We often hear of big fails and big success stories with WordPress plugins and products. It was refreshing to hear Chris Klosowski blog about his experience selling Post Promoter Pro, his commercial buffer-style plugin that has done okay, but certainly not made him rich yet.
Many times when seeing products out in the WordPress ecosystem it’s hard not to think, “This plugin/theme must be killing it!”, when in reality, no one except the owner and maybe a few trusted people know for sure. This false reality initially lead me to believe that Post Promoter Pro would just sell without a problem. Clearly I was caught up in the ‘product hype’. In reality it didn’t sell this year as I had hoped, but I think that’s ok. It’s taught me one very important lesson.
It takes more than quality code and a solid idea to grow a successful product.
Over this year I’ve been forced to step out of my comfort zone when it comes to development as well as networking with users and potential customers. I never expected the business of learning to promote my product would be as difficult as it is. The idea that “It just sells itself” is ludicrous. In a competitive space, it’s all about the pitch.

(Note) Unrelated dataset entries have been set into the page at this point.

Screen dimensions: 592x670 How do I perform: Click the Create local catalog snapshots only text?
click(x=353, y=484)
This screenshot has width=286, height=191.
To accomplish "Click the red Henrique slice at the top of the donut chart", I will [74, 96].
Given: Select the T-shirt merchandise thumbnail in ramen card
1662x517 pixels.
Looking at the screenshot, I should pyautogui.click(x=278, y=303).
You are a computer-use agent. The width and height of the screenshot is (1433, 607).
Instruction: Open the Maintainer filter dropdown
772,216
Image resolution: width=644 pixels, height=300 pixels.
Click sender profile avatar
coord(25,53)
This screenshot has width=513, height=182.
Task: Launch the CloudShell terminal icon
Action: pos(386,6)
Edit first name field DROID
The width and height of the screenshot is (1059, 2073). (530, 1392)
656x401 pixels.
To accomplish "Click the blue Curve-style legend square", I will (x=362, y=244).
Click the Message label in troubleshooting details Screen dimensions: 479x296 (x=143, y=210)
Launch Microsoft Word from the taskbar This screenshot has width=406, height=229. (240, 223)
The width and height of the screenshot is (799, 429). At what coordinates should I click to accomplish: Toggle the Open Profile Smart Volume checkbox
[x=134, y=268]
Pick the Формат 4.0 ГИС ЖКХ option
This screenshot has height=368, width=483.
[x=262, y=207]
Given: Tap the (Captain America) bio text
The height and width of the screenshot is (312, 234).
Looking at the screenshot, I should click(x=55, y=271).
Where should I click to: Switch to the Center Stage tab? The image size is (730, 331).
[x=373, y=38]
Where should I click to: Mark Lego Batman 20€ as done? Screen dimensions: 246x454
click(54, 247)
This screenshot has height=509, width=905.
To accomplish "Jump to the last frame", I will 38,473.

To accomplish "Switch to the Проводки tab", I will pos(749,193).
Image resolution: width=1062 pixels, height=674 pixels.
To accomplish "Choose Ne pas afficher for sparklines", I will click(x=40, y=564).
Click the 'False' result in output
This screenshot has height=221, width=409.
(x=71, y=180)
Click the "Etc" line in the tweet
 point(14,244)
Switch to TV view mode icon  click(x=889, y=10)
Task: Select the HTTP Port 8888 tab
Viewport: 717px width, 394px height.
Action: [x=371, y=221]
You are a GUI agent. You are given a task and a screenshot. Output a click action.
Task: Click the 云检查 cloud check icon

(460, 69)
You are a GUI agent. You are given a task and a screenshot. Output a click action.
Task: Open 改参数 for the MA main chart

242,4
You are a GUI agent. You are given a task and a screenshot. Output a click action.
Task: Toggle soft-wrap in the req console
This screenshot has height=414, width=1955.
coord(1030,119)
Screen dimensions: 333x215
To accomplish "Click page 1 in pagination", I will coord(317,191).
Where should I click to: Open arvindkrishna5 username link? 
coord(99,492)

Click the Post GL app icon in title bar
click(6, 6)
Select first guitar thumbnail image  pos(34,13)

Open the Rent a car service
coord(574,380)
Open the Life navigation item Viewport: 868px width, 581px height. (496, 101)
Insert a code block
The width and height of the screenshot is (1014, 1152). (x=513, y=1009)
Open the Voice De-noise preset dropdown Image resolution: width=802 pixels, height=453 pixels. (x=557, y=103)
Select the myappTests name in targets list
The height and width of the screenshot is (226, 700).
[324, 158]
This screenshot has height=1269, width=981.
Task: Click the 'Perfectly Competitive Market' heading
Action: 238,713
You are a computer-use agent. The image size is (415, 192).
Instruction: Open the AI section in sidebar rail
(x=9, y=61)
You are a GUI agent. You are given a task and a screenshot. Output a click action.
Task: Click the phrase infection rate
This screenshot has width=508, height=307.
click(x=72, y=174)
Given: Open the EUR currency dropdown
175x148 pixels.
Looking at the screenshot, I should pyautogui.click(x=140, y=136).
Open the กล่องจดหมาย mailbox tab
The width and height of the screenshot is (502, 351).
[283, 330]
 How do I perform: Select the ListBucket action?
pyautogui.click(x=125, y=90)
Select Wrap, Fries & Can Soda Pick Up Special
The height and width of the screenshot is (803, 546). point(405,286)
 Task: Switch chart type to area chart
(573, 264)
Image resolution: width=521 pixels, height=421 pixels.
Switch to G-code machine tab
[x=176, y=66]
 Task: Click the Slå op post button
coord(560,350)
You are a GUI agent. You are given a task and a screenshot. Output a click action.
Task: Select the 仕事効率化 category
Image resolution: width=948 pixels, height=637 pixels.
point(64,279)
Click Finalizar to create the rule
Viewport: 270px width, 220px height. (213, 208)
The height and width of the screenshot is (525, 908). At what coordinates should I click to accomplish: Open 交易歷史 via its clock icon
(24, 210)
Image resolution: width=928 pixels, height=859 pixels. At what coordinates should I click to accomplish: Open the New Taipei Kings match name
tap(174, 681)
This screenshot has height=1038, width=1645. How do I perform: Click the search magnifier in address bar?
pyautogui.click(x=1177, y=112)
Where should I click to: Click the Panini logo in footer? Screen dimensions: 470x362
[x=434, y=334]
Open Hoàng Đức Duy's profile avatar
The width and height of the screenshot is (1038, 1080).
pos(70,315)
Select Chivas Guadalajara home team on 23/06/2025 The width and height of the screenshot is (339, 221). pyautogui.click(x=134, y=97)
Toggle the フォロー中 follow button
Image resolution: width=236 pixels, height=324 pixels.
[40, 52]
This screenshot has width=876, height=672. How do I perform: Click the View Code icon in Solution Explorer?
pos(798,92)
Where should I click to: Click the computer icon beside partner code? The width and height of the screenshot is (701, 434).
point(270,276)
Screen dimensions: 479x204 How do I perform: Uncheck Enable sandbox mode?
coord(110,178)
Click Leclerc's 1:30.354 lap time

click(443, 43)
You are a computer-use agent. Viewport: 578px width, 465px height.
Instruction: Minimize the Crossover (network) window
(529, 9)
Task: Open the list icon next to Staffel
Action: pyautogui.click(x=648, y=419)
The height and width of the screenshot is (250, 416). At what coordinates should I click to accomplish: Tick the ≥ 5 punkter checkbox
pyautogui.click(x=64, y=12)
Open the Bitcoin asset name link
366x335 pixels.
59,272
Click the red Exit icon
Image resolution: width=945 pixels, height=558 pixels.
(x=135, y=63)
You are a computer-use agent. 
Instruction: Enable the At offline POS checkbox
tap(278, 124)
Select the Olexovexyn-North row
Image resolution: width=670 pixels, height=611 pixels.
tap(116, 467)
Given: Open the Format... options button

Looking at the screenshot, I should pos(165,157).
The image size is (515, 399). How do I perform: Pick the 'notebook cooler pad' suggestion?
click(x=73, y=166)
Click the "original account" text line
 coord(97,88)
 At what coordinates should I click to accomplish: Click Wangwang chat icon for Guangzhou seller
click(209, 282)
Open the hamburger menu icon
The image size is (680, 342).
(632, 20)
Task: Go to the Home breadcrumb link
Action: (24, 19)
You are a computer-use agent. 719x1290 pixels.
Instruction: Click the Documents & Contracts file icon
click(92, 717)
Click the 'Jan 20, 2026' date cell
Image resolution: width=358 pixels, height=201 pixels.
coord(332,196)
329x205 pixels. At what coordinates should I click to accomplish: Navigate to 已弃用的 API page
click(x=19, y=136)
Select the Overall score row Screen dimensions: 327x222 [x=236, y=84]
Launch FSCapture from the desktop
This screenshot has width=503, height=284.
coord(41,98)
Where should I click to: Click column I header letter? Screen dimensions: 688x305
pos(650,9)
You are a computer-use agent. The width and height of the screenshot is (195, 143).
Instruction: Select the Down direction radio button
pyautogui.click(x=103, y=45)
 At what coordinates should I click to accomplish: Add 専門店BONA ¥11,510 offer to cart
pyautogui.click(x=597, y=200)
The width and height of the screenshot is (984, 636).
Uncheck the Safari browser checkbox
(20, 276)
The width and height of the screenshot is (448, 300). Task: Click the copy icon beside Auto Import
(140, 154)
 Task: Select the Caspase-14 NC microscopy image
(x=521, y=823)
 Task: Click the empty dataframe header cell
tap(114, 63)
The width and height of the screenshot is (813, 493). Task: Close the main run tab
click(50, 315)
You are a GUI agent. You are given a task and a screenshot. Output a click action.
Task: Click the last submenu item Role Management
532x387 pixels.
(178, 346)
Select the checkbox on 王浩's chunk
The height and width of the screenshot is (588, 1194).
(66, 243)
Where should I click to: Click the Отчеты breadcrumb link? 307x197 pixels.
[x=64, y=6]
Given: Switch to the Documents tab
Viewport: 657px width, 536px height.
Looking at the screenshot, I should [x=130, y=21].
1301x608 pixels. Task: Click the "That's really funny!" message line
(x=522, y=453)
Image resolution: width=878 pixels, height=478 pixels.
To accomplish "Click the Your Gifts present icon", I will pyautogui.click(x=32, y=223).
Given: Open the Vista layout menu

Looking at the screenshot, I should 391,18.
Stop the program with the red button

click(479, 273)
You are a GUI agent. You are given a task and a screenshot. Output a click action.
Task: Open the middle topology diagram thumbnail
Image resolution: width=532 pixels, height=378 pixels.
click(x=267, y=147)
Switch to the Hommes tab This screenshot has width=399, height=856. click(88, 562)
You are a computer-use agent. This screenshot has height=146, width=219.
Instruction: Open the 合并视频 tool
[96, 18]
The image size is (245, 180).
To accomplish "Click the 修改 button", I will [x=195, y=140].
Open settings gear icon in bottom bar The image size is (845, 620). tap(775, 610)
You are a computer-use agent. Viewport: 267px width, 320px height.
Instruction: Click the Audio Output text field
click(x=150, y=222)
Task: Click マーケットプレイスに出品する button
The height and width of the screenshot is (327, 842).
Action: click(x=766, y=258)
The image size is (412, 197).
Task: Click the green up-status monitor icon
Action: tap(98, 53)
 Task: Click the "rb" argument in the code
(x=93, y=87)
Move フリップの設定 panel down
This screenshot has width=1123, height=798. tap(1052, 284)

Chris has sold the product 33 times for a total of $1,688. Fortunately, he has a job and other revenue in his life. But it doesn't make Post Promoter Pro a failure. From everyone I've heard speak of it, it's a good product. Like he says, it's about the pitch.
And now he's in the grind. Most of us are, and it's good to hear stories like his, as they are likely the most realistic stories for folks selling a product.